§ **DOCUMENT EXCERPT**
3.1 Influence maximization problem and diffusion model

Influence maximization is aimed to specify $k$ influential nodes which can influence nodes as much as possible.

Definition 1 (Influence maximization problem): Given a social network graph $G({V,E})$ , we select $k$ influential nodes as seed set $S$ so as to the seed set $S$ can influence nodes as much as possible under the diffusion model. The maximized influence spread of seed set $S$ is called influence maximization, denoted by $\delta(S)$ .

Up to now, there are mainly two diffusion models: IC model and LT model. The IC mode not only is easy to understand but also accords with the information diffusion process. Thus, in this paper, we select the IC model as our diffusion model. The following is a simple definition of the IC model.

Definition 2 (IC model): Generally, we model a social network as a graph $G(V,E)$ , where the set of nodes $V$ represents the set of individuals. Meanwhile, $E$ is the set of edges, denoting relationships between individuals. For each edge $({u,v})\in E$ , the activated node $u$ can try activating each inactive neighbor node $v$ with a propagation probability $p({u,v})$ through this edge.

In the IC model, every node only has one state: active or inactive. Initially, all the seeds $S$ are active, and other nodes are inactive. Then, each active node $u$ only has one chance to try activating each of its inactive neighbors $v$ with a propagation probability $p({u,v})$ . Once a node $v$ is activated, it will stay current state any more. Notice that, all newly activated nodes will be inserted to $S$ . The influence diffusion process iteratively continues until there are no new activated nodes.

3.2 Louvain algorithm

To the best of our knowledge, the Louvain [24] algorithm is a fast and effective modularity optimization algorithm to detect community for its time complexity is $O(n\log n)$ , which contains two steps: modularity optimization and community aggregation.

1.
Modularity optimization. We assume that each node is a community firstly. Then, for each node $v$ , we compute the modularity increment of the community $u$ when adding $v$ to the community of $u$ that are the neighbor nodes of $v$ . After that, we add a node $v$ to the community $u$ with the largest modularity increment.

§ **INFORMATION PROVIDED**
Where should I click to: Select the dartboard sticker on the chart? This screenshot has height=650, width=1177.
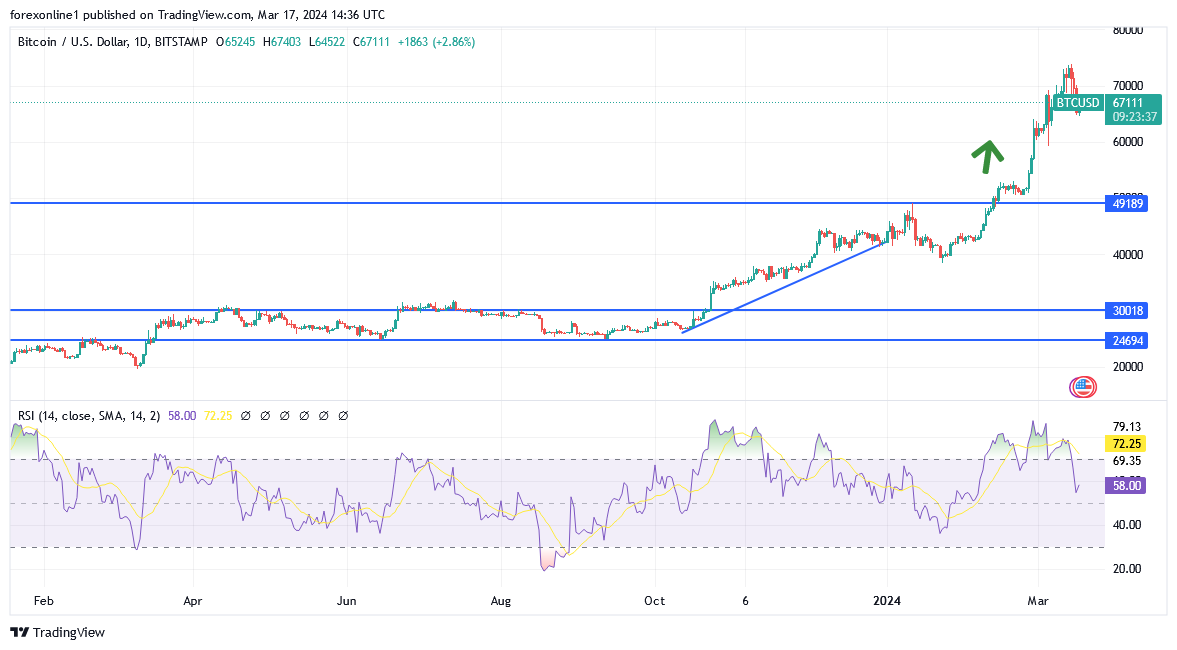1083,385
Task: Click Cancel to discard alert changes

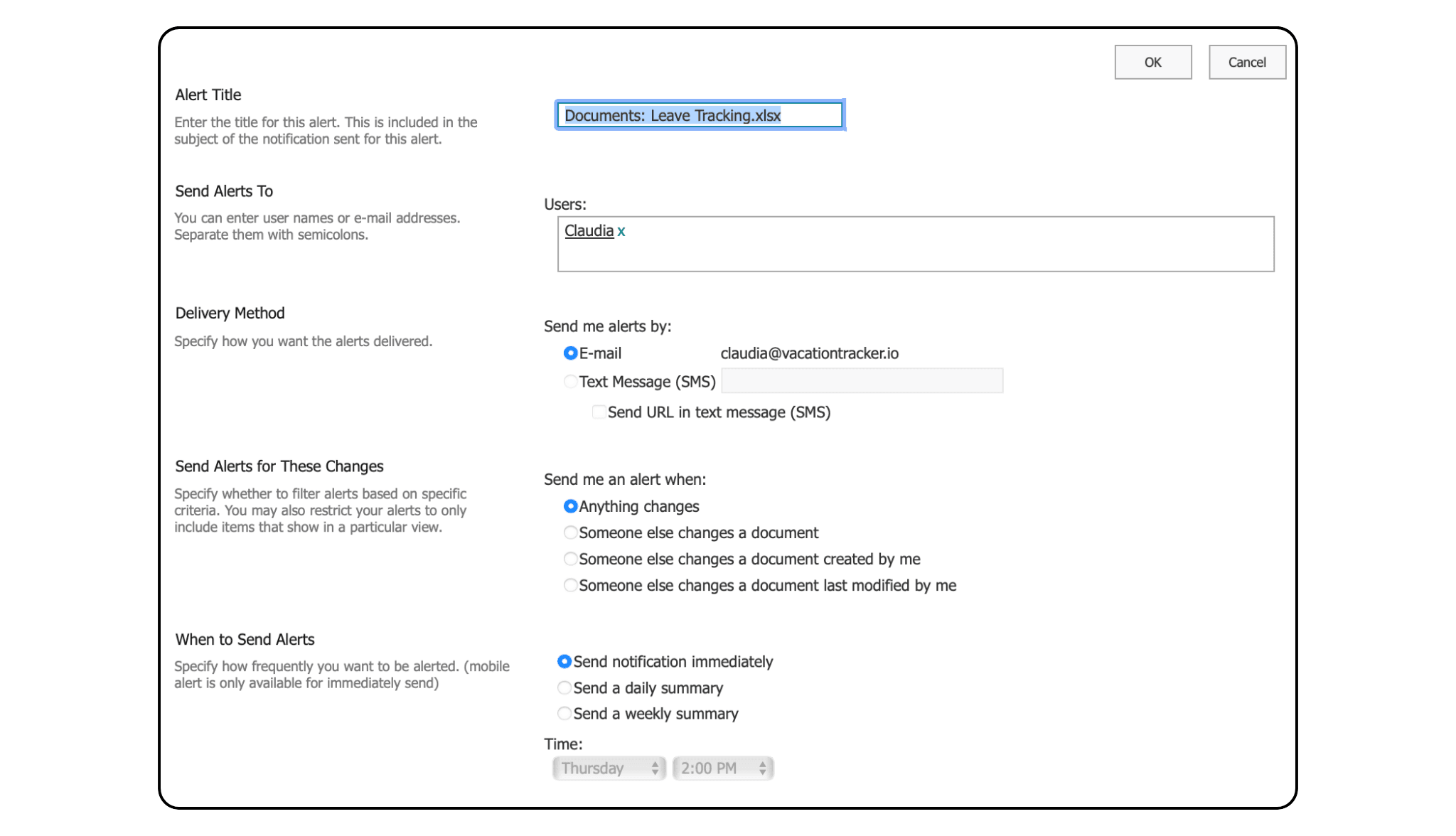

§ **WORK TO COMPLETE**
1) In the influence maximization excerpt, what two steps make up the Louvain algorithm?
2) From the influence maximization excerpt, extract the passage starting with "3.1 Influence maximization" and going on through "by $\delta(S)$ .", copying it word for word.
3) According to the influence maximization excerpt, why was the IC model chosen as the diffusion model? Answer in one to three sentences.

§ **FULL ANSWERS**
1) Modularity optimization and community aggregation.

2)
3.1 Influence maximization problem and diffusion model

Influence maximization is aimed to specify $k$ influential nodes which can influence nodes as much as possible.

Definition 1 (Influence maximization problem): Given a social network graph $G({V,E})$ , we select $k$ influential nodes as seed set $S$ so as to the seed set $S$ can influence nodes as much as possible under the diffusion model. The maximized influence spread of seed set $S$ is called influence maximization, denoted by $\delta(S)$ .

3) The IC model was chosen because it is easy to understand and also accords with the information diffusion process.